Levanto da cadeira e ajeito a sacola no ombro, olhando-a sem saber o que mais posso dizer.
— Certo, espero que fique bem, Sadie.
— Obrigada mais uma vez, Lilith — responde ela, rapidamente desviando o olhar. Mas então, parece se lembrar se algo e diz antes que eu possa me afastar: — Ah, Angelina vai dar uma festa hoje. Bem, não será uma feeesta, festa porque ainda temos que estudar amanhã, mas se você quiser aparecer... Eu te passo o endereço.
É o segundo convite que recebo para essa tal festa que não é tão feeesta assim. E, mesmo que não me surpreenda, é o primeiro convite para uma festa que recebo há meses nessa cidade. Não fiz muito esforço para me aproximar das pessoas aqui, é verdade, mas acho que é compreensível quando a escola tem uma coluna de fofocas futucando sua vida.
Isso deveria ser considerado crime, parando para pensar.
— Obrigada pelo convite, mas vou ter que passar. Trabalho até tarde hoje.
Os cantos da boca de Sadie se curvam para cima enquanto seu sorriso confuso aparece. Pertencemos a classes sociais muito diferentes, acho que ela nunca teria pensado que alguém de dezessete anos, que ainda está no ensino médio, precisaria por necessidade trabalhar meio período quando não estamos nas férias de verão.
— Bom, então te vejo na escola — ela diz.
Enquanto vou embora, minha mente fica presa nos encontros inesperados que tive com essas pessoas nos últimos dias – começando pela batida na minivan de Matt.

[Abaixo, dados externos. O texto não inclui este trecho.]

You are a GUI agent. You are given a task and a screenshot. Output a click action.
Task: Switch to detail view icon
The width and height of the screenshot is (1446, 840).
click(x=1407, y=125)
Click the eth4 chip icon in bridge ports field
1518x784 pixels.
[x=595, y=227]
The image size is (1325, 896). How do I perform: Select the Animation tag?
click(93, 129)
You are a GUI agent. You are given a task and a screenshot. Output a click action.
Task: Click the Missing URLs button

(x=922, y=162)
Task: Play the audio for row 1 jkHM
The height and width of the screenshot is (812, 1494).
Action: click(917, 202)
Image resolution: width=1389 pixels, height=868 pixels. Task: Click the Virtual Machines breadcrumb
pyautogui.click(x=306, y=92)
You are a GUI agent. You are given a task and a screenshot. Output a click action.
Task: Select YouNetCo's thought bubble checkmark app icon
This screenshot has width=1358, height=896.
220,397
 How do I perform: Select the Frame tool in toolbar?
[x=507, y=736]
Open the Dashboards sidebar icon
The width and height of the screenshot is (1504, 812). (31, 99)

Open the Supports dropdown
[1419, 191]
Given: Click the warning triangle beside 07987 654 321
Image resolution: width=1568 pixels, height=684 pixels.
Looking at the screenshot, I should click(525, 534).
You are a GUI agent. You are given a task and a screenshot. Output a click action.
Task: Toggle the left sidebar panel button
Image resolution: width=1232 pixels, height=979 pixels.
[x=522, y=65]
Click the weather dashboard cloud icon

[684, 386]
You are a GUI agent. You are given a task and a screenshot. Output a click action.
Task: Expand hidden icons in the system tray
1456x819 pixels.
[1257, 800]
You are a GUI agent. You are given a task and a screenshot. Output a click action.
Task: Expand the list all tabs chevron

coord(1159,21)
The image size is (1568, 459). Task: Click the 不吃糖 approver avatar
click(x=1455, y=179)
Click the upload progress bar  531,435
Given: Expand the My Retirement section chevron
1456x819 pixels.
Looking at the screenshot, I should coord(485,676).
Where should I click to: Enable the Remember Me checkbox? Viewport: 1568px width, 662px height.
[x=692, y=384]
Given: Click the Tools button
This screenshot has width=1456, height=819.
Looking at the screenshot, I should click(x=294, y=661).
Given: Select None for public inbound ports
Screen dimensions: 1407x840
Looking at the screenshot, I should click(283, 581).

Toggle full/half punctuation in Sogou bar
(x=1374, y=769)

Ainda estou tentando processar a situação com Matt e Angelina, mesmo sem ter razões claras para me importar tanto. Mas, pelo jeito como reagiram, sei que toquei em algo que preferiam manter escondido. Primeiro, o convite da Angelina para sua festa exclusiva; em seguida, ajudo Sadie e também sou convidada para a mesma festa.
Talvez uma coisa não tenha relação direta com a outra, mas mesmo quando eu não acreditava tanto no destino ou em coincidências, coisas assim raramente aconteciam.